Mar 222009
 

You’d think that this lesson would have been learned long, long ago… but apparently it hasn’t been. According to the Chicago Sun-Times:

What’s up is that a month ago, when the City of Chicago privatized parking meters, rates were immediately jacked way up, and you now have to feed 28 quarters into the meter to park a car in the Loop for two hours. In exchange for a 75-year lease, the city got $1.2 billion to help plug its budget holes.

OK, it’s a small example, and perhaps not the most illustrative. If you quarduple the price of something that there is a limited supply of (like parking spaces in a busy area), it might take a vast drop in people wanting to buy that something before revenues drop noticably. Hell, revenues might go *up* if the supply is sufficiently short and demand sufficiently high.  But it gets better:

But wait. Don’t parking tickets reap six, seven, even eight times more than what meters bring in? If people start refusing to park at meters, how can they get ticketed? And how can the city hope to rake in that revenue?
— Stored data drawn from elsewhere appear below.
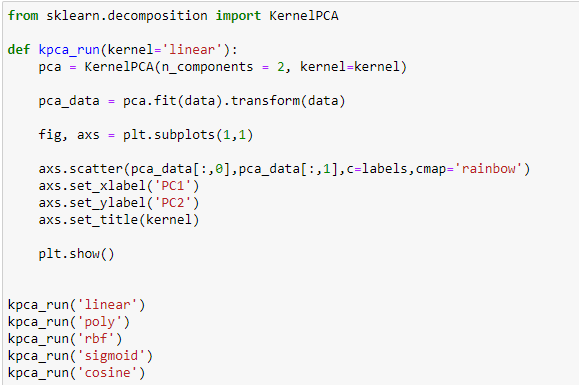This screenshot has height=385, width=579.
Task: Click the kpca_run('cosine') call line
Action: tap(76, 373)
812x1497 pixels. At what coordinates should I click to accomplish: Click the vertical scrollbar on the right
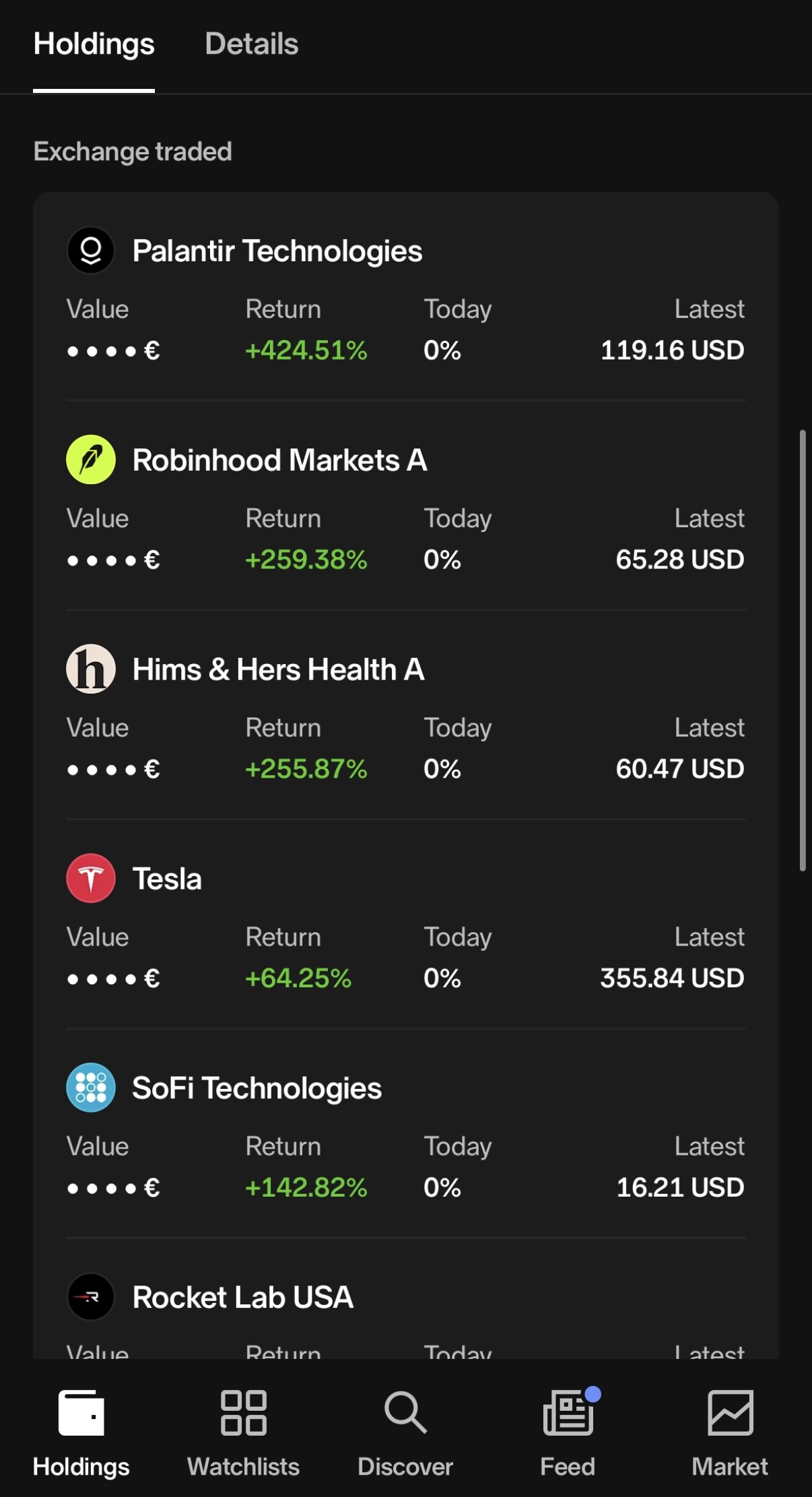(803, 650)
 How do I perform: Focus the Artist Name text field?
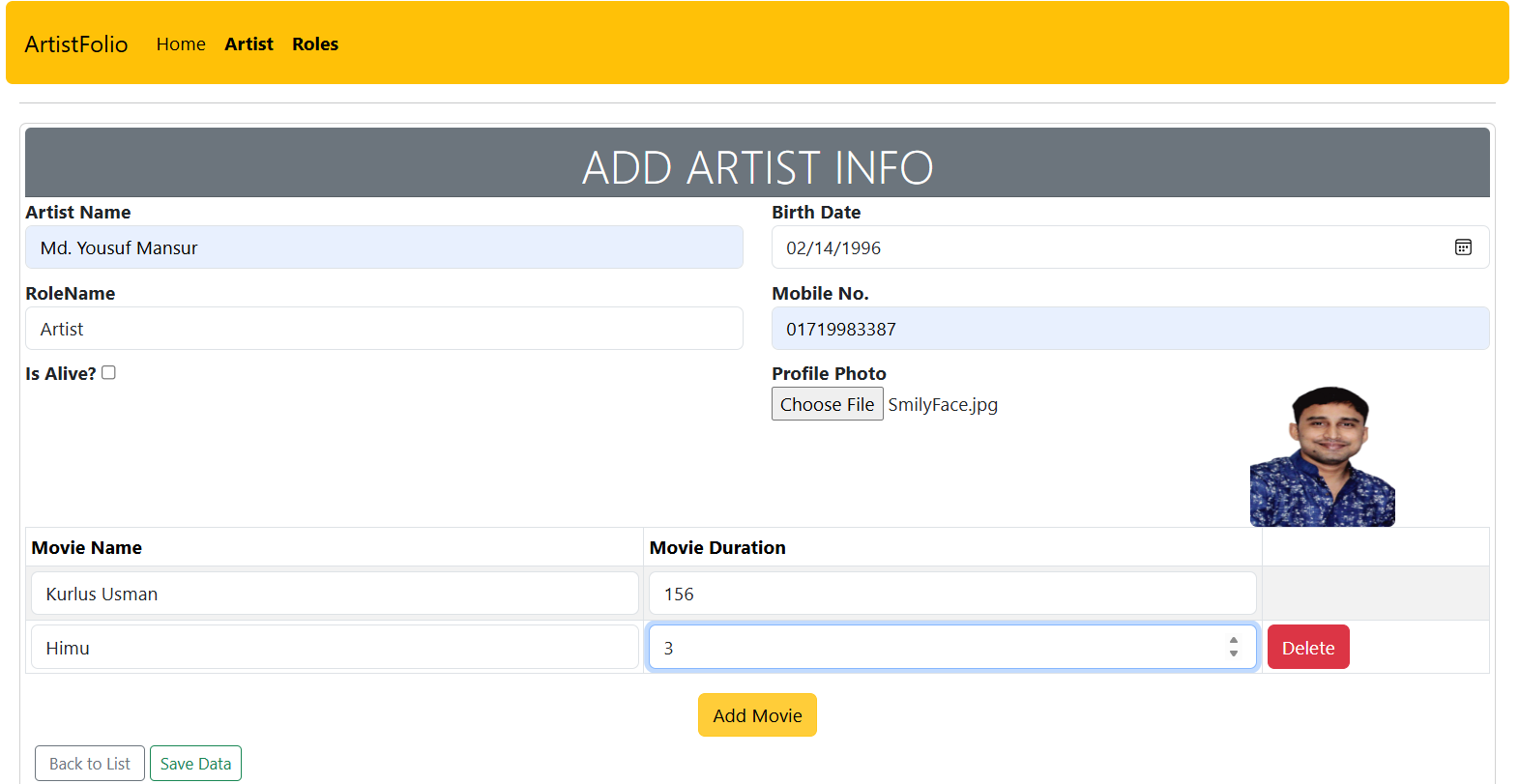pos(384,247)
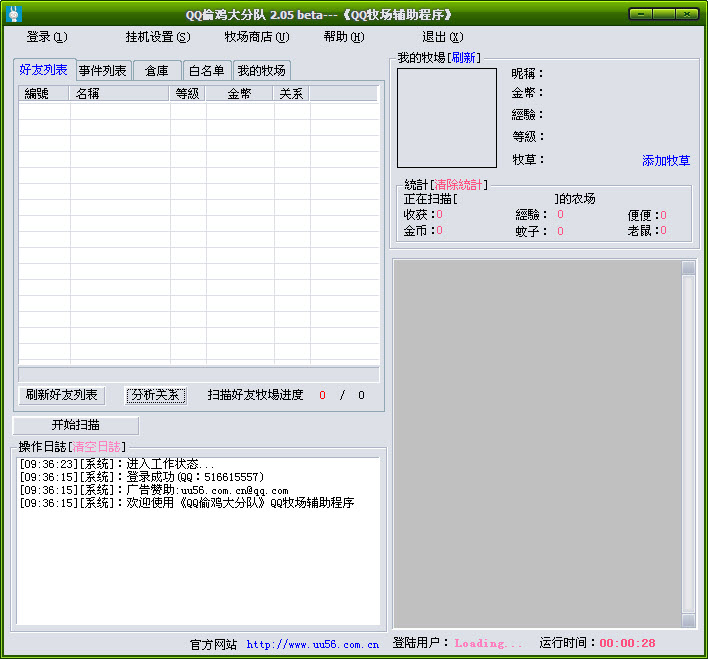Switch to the 事件列表 tab
Viewport: 708px width, 659px height.
tap(103, 70)
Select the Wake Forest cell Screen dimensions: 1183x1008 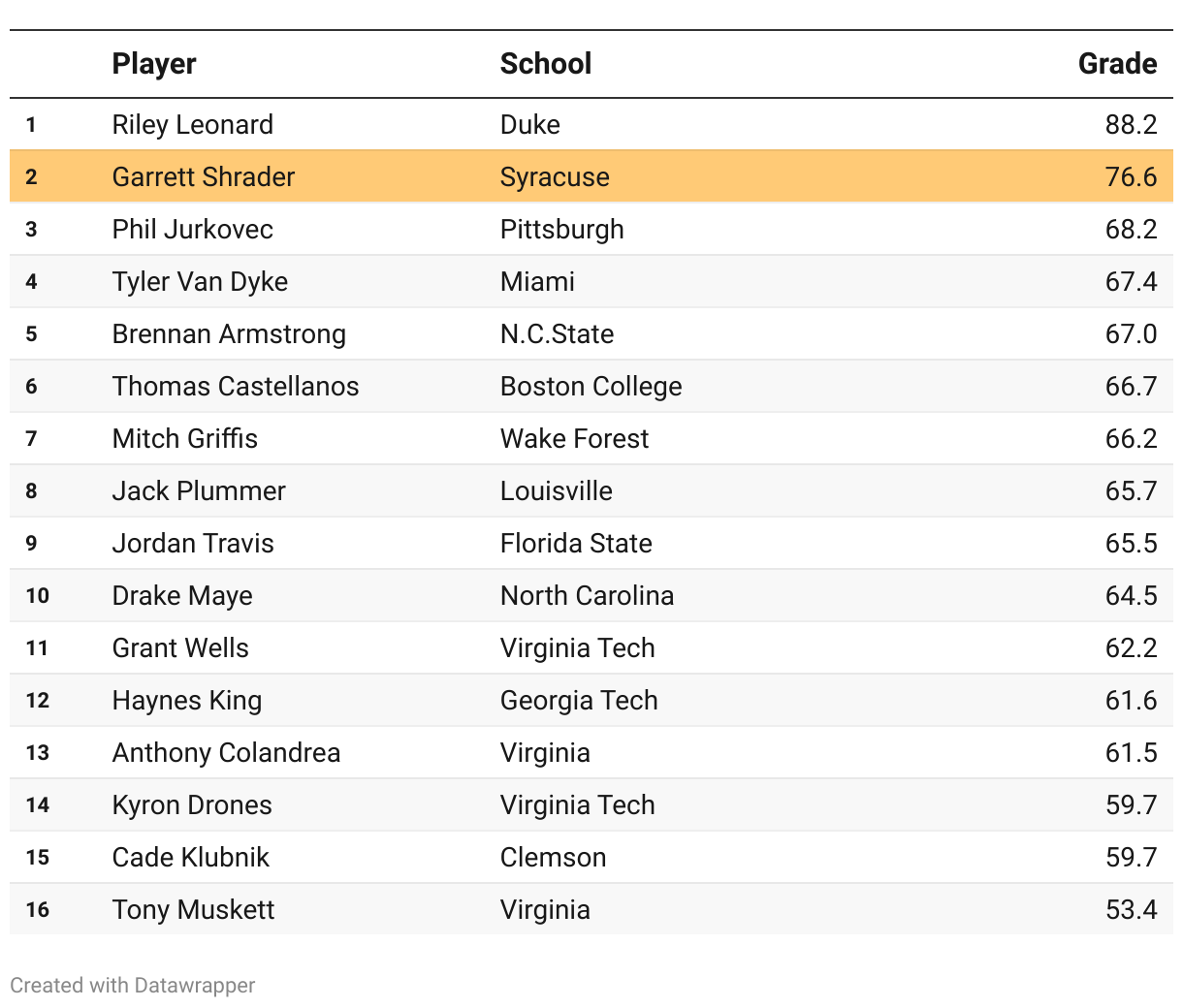[x=574, y=439]
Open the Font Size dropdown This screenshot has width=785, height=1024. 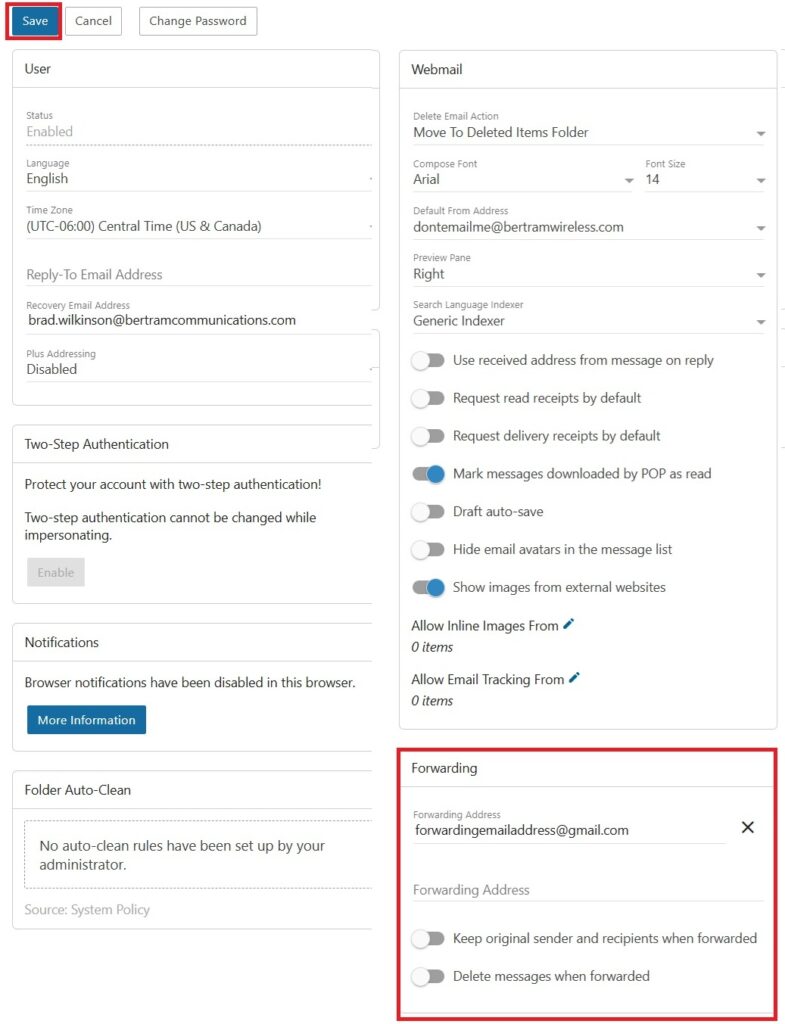point(705,180)
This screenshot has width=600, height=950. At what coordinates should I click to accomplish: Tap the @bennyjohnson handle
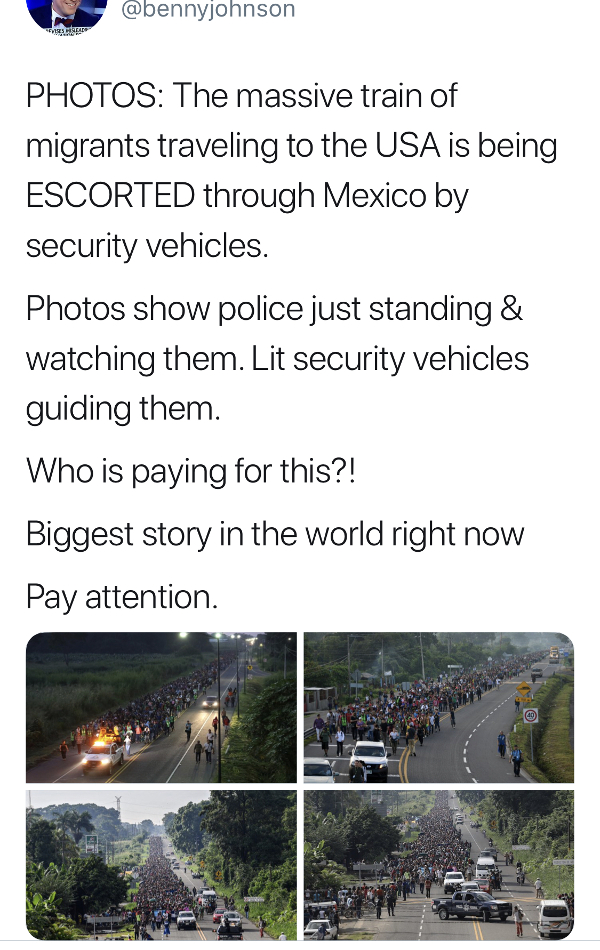tap(208, 10)
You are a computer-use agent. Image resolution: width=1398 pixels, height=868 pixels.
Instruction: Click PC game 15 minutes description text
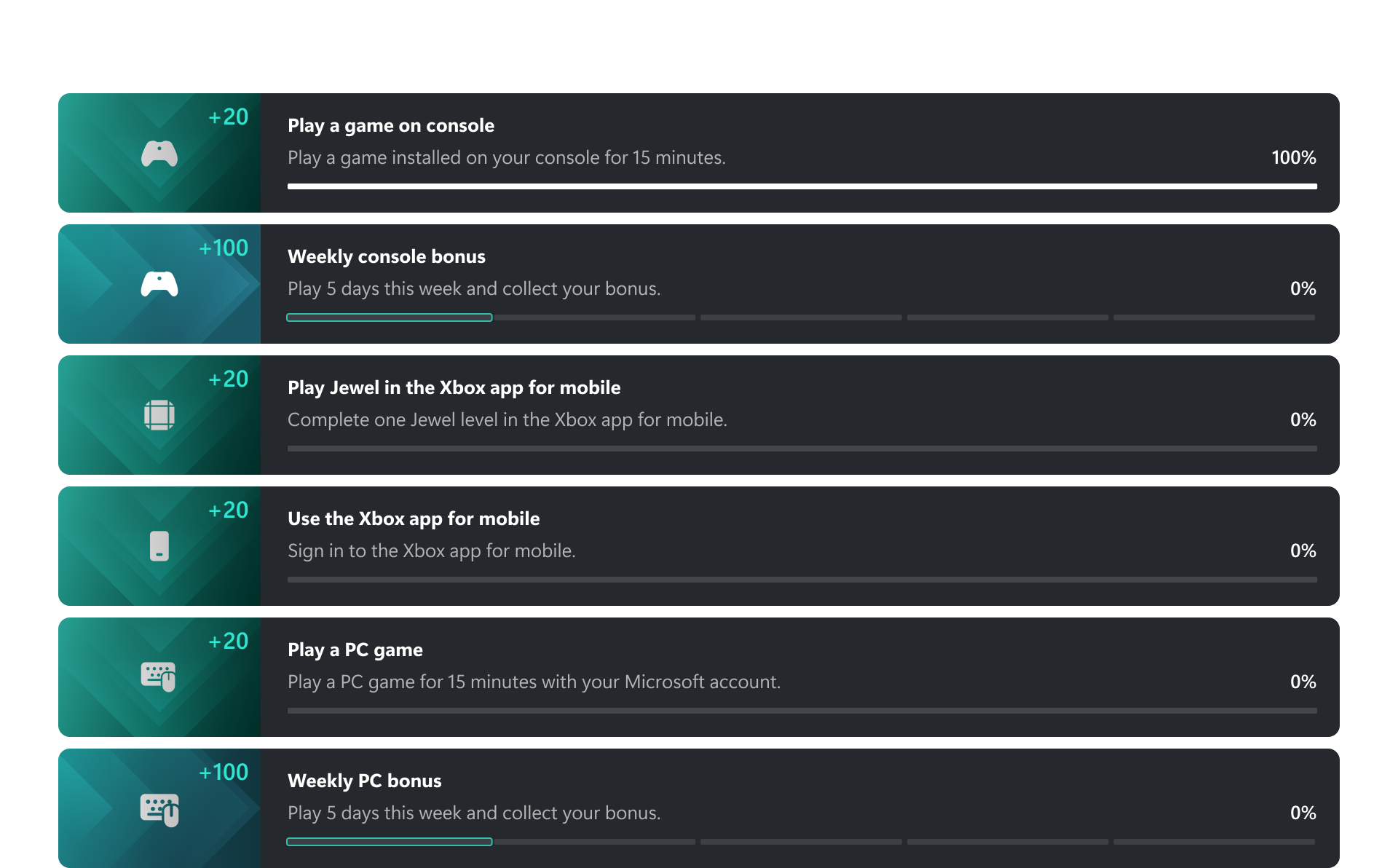coord(534,682)
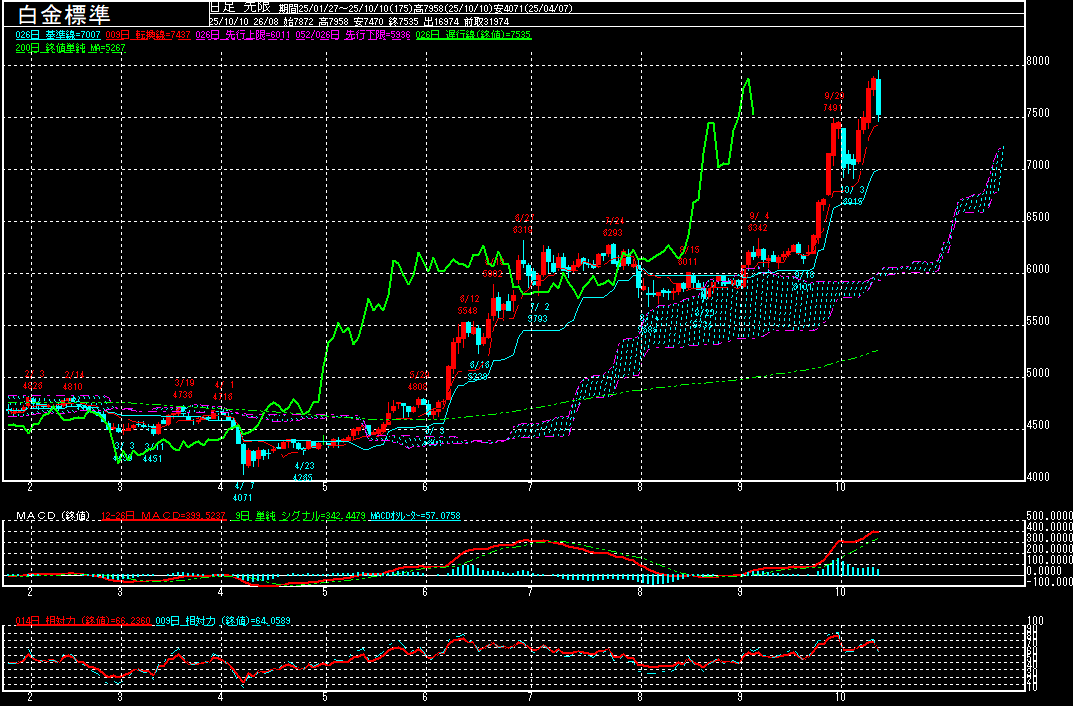Image resolution: width=1076 pixels, height=706 pixels.
Task: Click the latest cyan candlestick at far right
Action: pyautogui.click(x=878, y=98)
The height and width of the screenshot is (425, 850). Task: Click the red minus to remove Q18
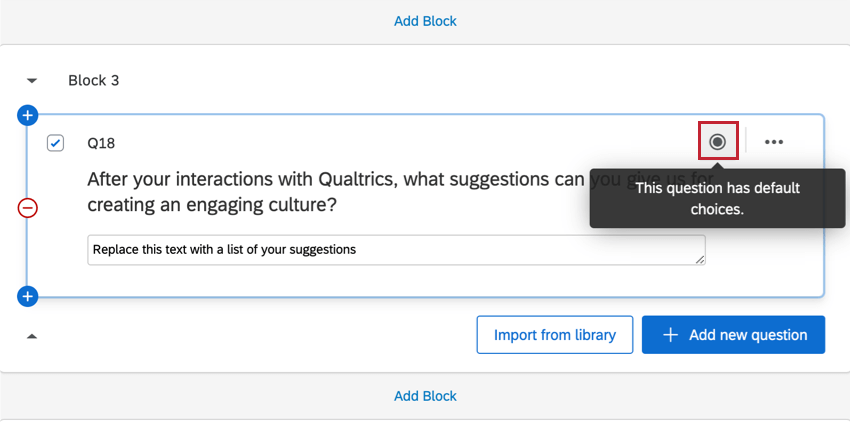click(28, 207)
So if the government causes the price of something (parking) to skyrocket, yet they do not actually directly benefit from the price increase, then the chances of them reaping a revenue benefit are minimal. And if, as the editorialist is suggesting, the greatly increased price is causing peopel to not buy the product, then the secondary system for government revenue (parking tickets) would seem to necessarily decrease.

Additionally, if people decide to not park someplace because the cost of aprkign is too high… those businesses located near the high-priced parking may well see a decline in customers. Which means fewer sales. Which means less sales tax.

The best way to increase government revenues is to spur on the economy, not to try to grab as much as possible as quickly as possible.